Harry Ashton

By Harry Ashton

On Tuesday 12 December, the Financial Conduct Authority (FCA) wrote a letter to investment platform and self-invested personal pension (SIPP) operators raising concerns over how they are handling interest on their customers' cash balances.

The FCA's letter reveals that over the past 18-24 months, interest earned by providers on customers' cash balances has risen substantially, thanks to increases in the Bank of England base rate. In June 2023 alone, the firms surveyed by the FCA collectively earned £74.3 million from retaining interest. 71% of the sampled firms retain at least some interest, with an average retention rate of 50%.

61% of the platforms that retain interest on customer cash also charge a platform fee. This practice - known as “double dipping” - is particularly concerning and is arguably unfair towards customers.

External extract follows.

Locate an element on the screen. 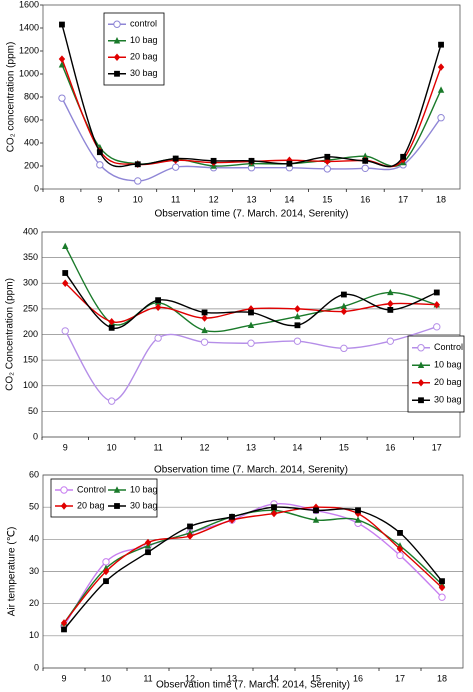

Our data shows that the highest interest rate currently offered by any investment platform on cash balances is 4.75% (Revolut Metal) and 4.74% (Interactive Brokers) . While the highest for SIPP providers is 4.53% (Aviva), followed by 4.35% (Bestinvest).

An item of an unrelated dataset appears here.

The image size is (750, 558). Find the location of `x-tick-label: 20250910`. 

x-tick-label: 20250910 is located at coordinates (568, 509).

The chart below shows the highest interest rate offered by each investment platform that is included in our product ratings (some platforms offer multiple rates).

Notably, some banks like Barclays and HSBC are still offering no interest on cash, despite the rise in interest rates this year. While brands in the Lloyds banking group (Lloyds, Halifax and Bank of Scotland) offer 3.55% on their SIPPs, there is no interest available for their other account types.

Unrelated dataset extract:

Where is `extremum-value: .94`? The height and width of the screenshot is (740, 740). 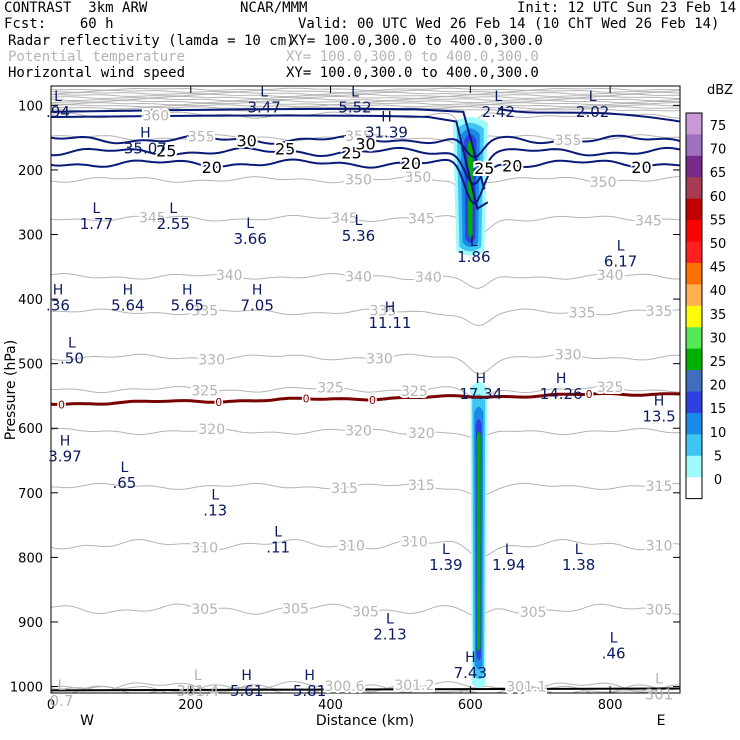
extremum-value: .94 is located at coordinates (58, 112).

Transparency around interest on cash balances

One of the key points of the FCA's letter is that there is a need for transparency in the sector. Information about interest rates on cash should be readily accessible, clear, and prominent.

Unfortunately, some investment platforms bury this crucial information in key information documents (KIDs) or in obscure corners of their websites. For example, to find the interest rates that apply to a Vanguard account, you have to look in the FAQs or in the KID. This lack of transparency raises concerns about whether customers are fully aware of how much interest is being retained by the platforms themselves.

What happens next?

In its letter, the FCA outlined its expectations for investment platforms and SIPP operators to ensure compliance with the Consumer Duty. Firms are urged to review their approaches to interest retention, ensure fair value for customers, cease double dipping practices, and update terms and conditions for clarity. The FCA expects these changes to be implemented promptly, with confirmations due by January 31, 2024, and corresponding changes by February 29, 2024.

This shows the importance of complying with the new Consumer Duty. We will keep a close eye on how investment firms respond to the FCA’s actions, in terms of modifying their fees, offering interest on balances, and altering communications to make them clearer.